(Saved data entries)
►

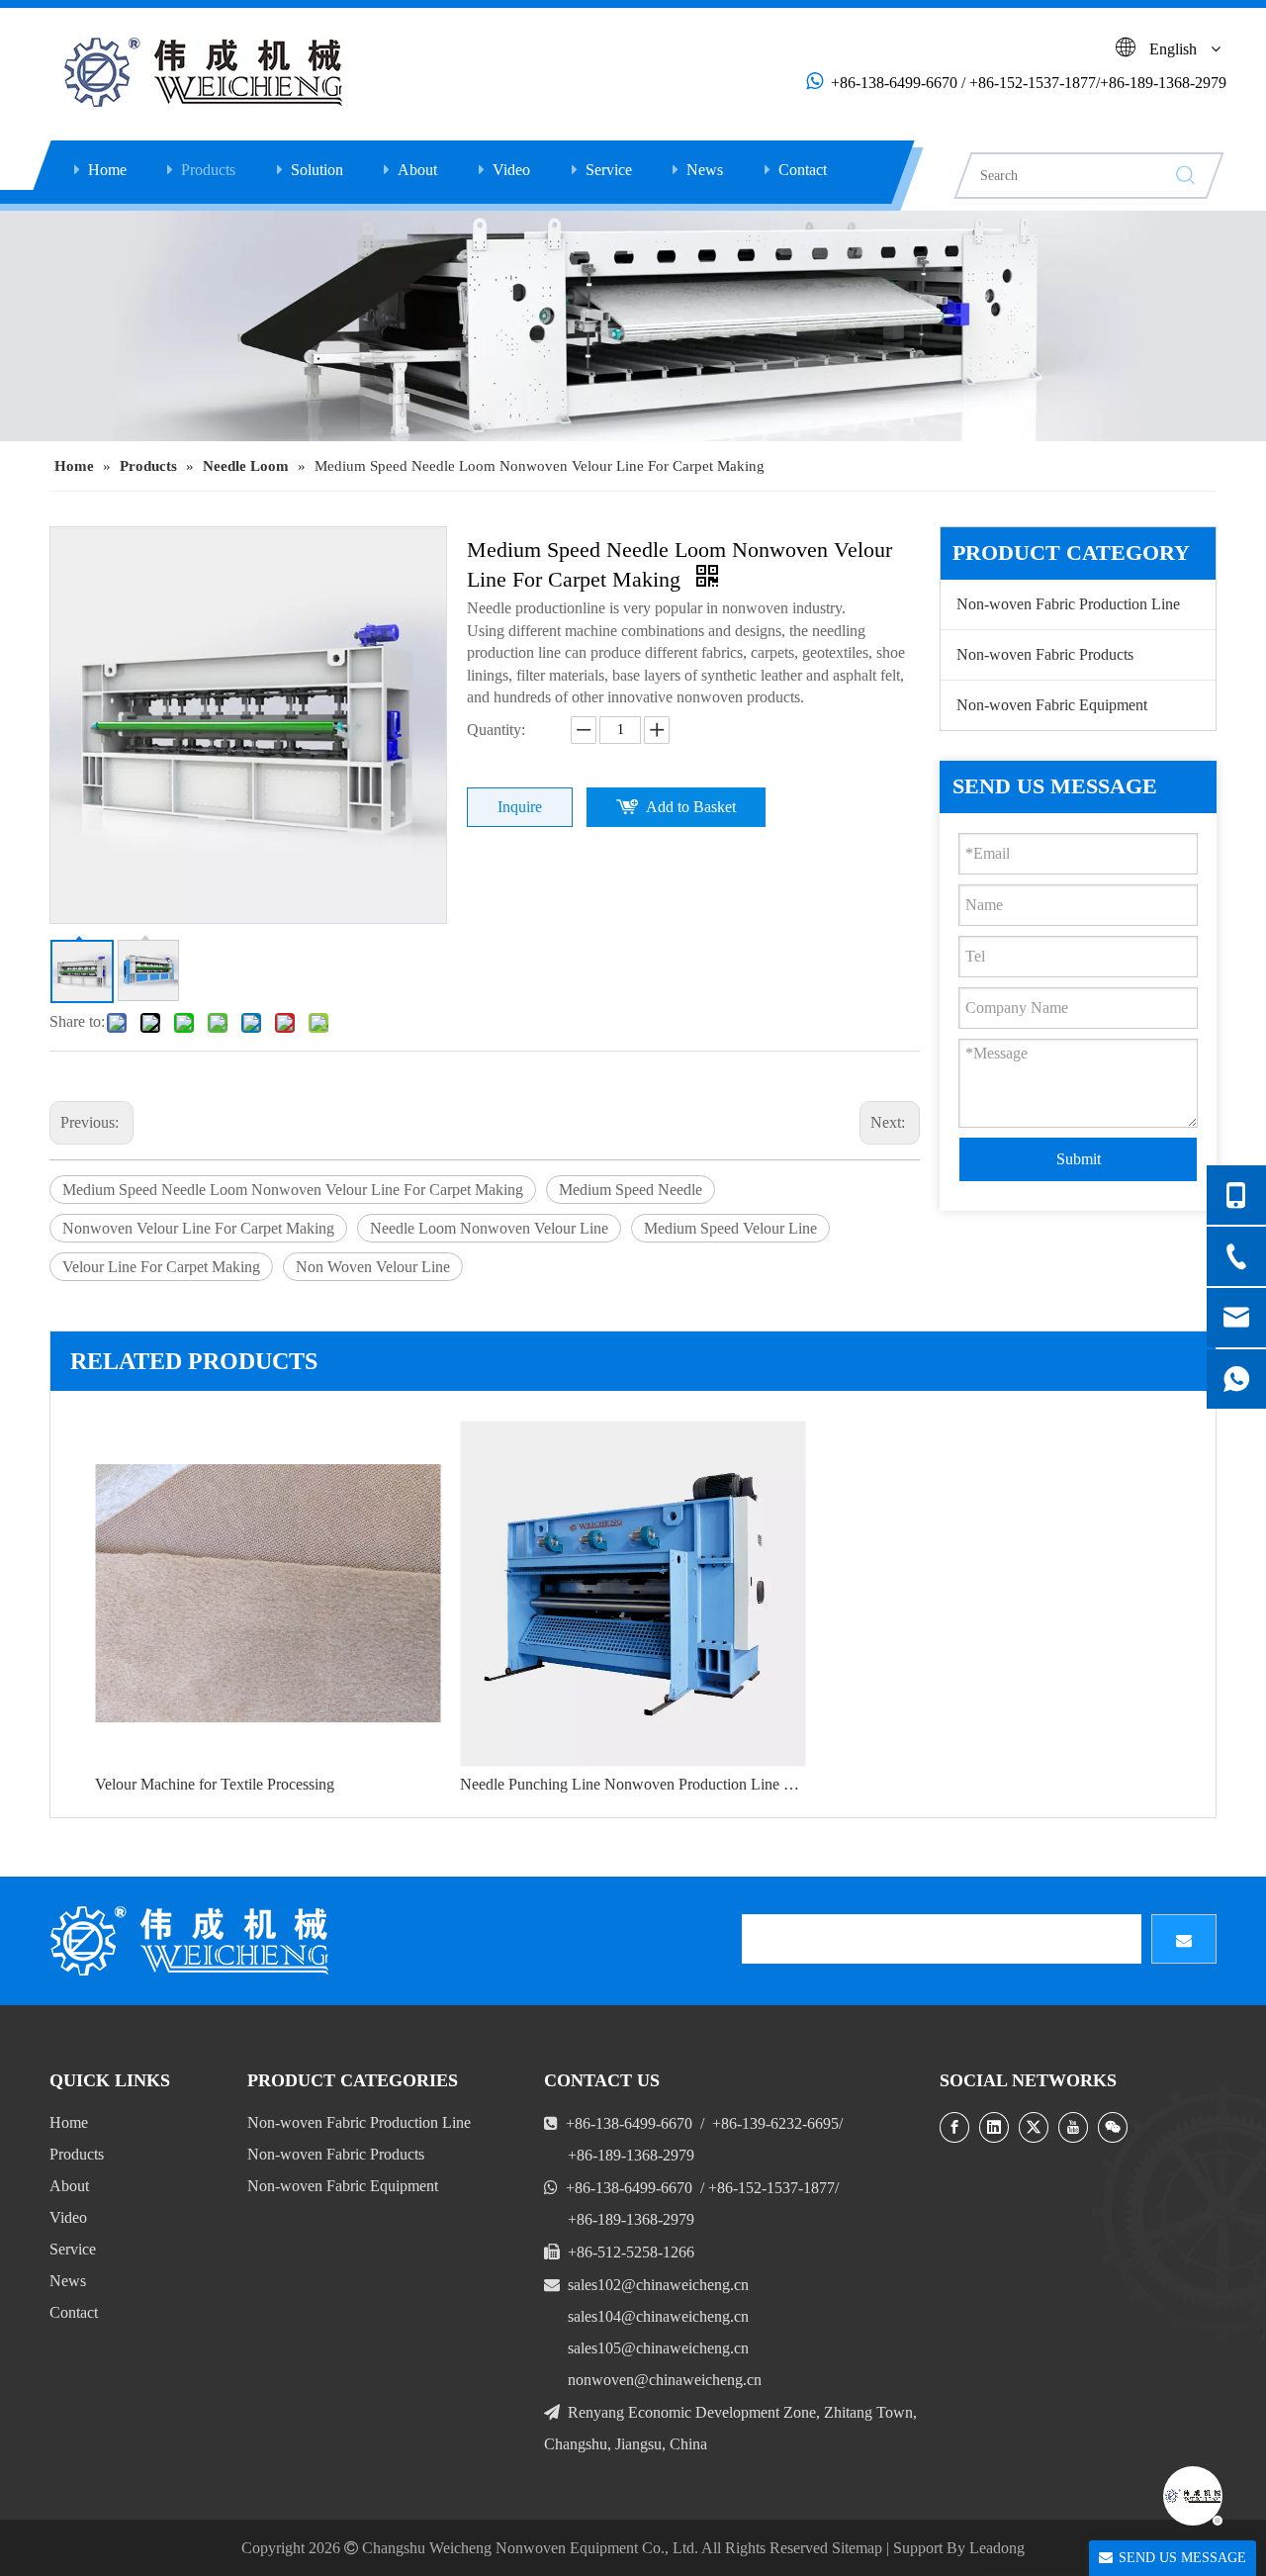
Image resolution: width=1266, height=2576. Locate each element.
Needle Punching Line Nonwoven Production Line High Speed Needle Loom (632, 1784)
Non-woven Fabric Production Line (1068, 604)
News (704, 169)
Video (511, 169)
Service (609, 169)
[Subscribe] (1184, 1939)
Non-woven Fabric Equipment (1051, 704)
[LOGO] (192, 1941)
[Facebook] (954, 2127)
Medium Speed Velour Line (730, 1228)
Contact (802, 169)
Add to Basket (691, 806)
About (417, 169)
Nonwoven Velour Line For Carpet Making (198, 1228)
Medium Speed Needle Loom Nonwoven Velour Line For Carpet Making (292, 1189)
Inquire (519, 806)
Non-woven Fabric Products (1044, 654)
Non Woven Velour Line (373, 1266)
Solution (317, 169)
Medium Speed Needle (630, 1189)
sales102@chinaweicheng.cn (658, 2284)
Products (208, 169)
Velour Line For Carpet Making (161, 1266)
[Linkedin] (994, 2127)
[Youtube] (1073, 2127)
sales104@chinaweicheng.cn (658, 2316)
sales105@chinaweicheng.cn (658, 2348)
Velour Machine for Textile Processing (214, 1784)
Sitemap (857, 2547)
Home (107, 169)
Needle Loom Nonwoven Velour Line (489, 1228)
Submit (1078, 1158)
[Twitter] (1033, 2127)
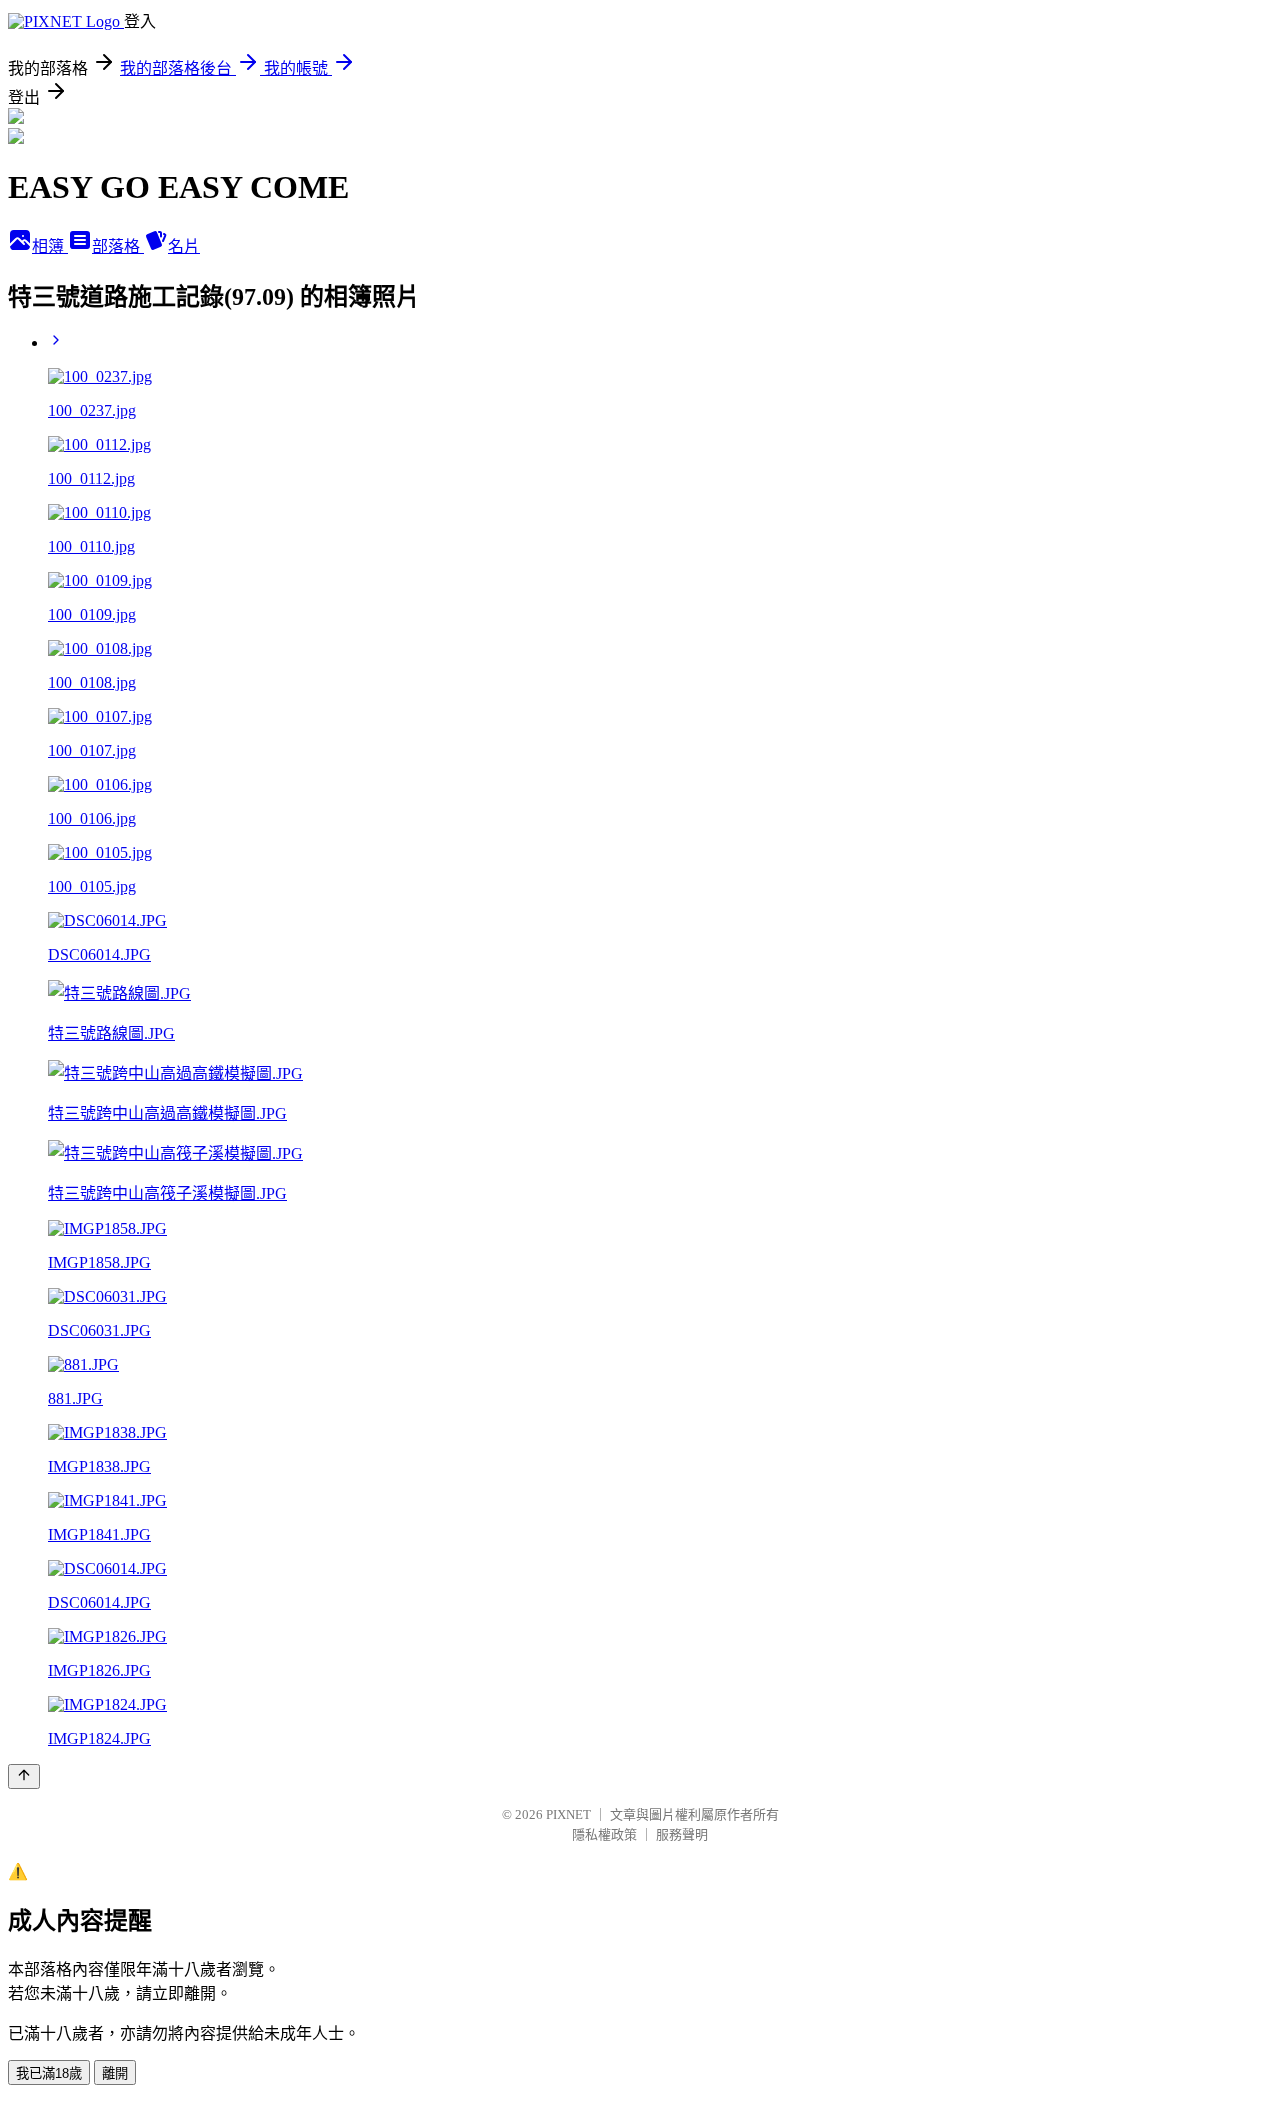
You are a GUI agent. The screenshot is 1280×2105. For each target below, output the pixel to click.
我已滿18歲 (49, 2073)
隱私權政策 (604, 1834)
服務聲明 (682, 1834)
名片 (184, 246)
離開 (115, 2073)
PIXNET (568, 1814)
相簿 (50, 246)
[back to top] (24, 1776)
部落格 (118, 246)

◄

● **Work instructions**
Give back, exactly as written, the stretch from the line with "Inquire (519, 806)" through the line with "Sitemap (857, 2547)", and no other lines from the records above.

● **Solution to the exercise**
Inquire (519, 806)
Non-woven Fabric Products (1044, 654)
Non Woven Velour Line (373, 1266)
Solution (317, 169)
Medium Speed Needle (630, 1189)
sales102@chinaweicheng.cn (658, 2284)
Products (208, 169)
Velour Line For Carpet Making (161, 1266)
[Linkedin] (994, 2127)
[Youtube] (1073, 2127)
sales104@chinaweicheng.cn (658, 2316)
sales105@chinaweicheng.cn (658, 2348)
Velour Machine for Textile Processing (214, 1784)
Sitemap (857, 2547)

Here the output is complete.